For AV and airside use, object-level SLAM is production-useful as an aid for semantic map QA, landmark-based loop closure, movable-object reasoning, object inventory, and change detection. It is generally research-stage as primary localization because it depends on detection, instance association, shape priors, and assumptions about object rigidity and persistence. Production pose should remain tied to robust metric localization and state estimation.
Repo Cross-Links
| Related area | Link | Why it matters |
|---|---|---|
| Semantic map family | Semantic SLAM | Object-level SLAM is an instance-centric semantic SLAM subfamily. |
| Dynamic scenes | Dynamic-Object-Aware SLAM | Objects can be tracked as dynamic entities instead of discarded. |
| Sparse visual SLAM | ORB-SLAM2/ORB-SLAM3 | Many object-level systems extend ORB-style tracking and bundle adjustment. |
| Factor graph backend | Factor Graph / iSAM2 / GTSAM | Object landmarks naturally fit into graph optimization. |
| Production map localization | Production LiDAR Map Localization | Object landmarks should augment, not replace, scan-to-map localization. |
| Semantic map priors | Semantic Mapping and Learned Priors | Object shape and class priors are learned semantic priors. |
| Dense/neural maps | Gaussian Splatting for Driving | Future object maps may combine object-level structure with Gaussian/neural appearance. |
Historical Context
SLAM++ introduced "SLAM at the level of objects" by recognizing known object models in RGB-D data and using them as persistent map nodes. This was a major conceptual shift: a map could consist of chairs, tables, monitors, and other object instances, not just low-level geometry.
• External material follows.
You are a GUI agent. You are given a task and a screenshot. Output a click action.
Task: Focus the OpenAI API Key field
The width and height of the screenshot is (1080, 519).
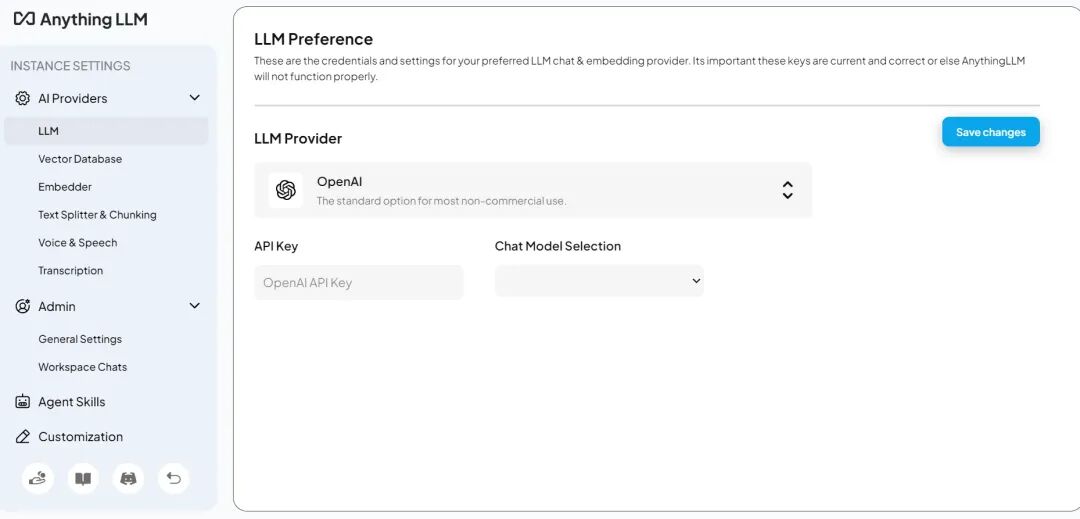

Later systems relaxed or changed the assumptions:
- CubeSLAM used cuboid objects and monocular multi-view constraints to improve camera pose and object detection.
- QuadricSLAM represented objects as dual quadrics constrained by 2D detections, providing compact ellipsoid-like landmarks in a factor graph.
- Fusion++ built per-object TSDF reconstructions and stored objects in an optimizable 6-DoF pose graph.
- MaskFusion and MID-Fusion handled multiple recognized or arbitrary moving objects with RGB-D data.
- DSP-SLAM used deep shape priors to reconstruct dense foreground objects while maintaining sparse background landmarks.
The field keeps returning to the same tension: objects are semantically meaningful and compact, but object detection and data association are fragile. Geometry-only maps are less intelligent but more directly observable.
Sensor Assumptions
Object-level SLAM commonly assumes one of these sensor configurations:
- RGB-D camera for dense object masks, depth fusion, and object TSDFs.
- Monocular camera with 2D detections, vanishing points, cuboid hypotheses, and bundle adjustment.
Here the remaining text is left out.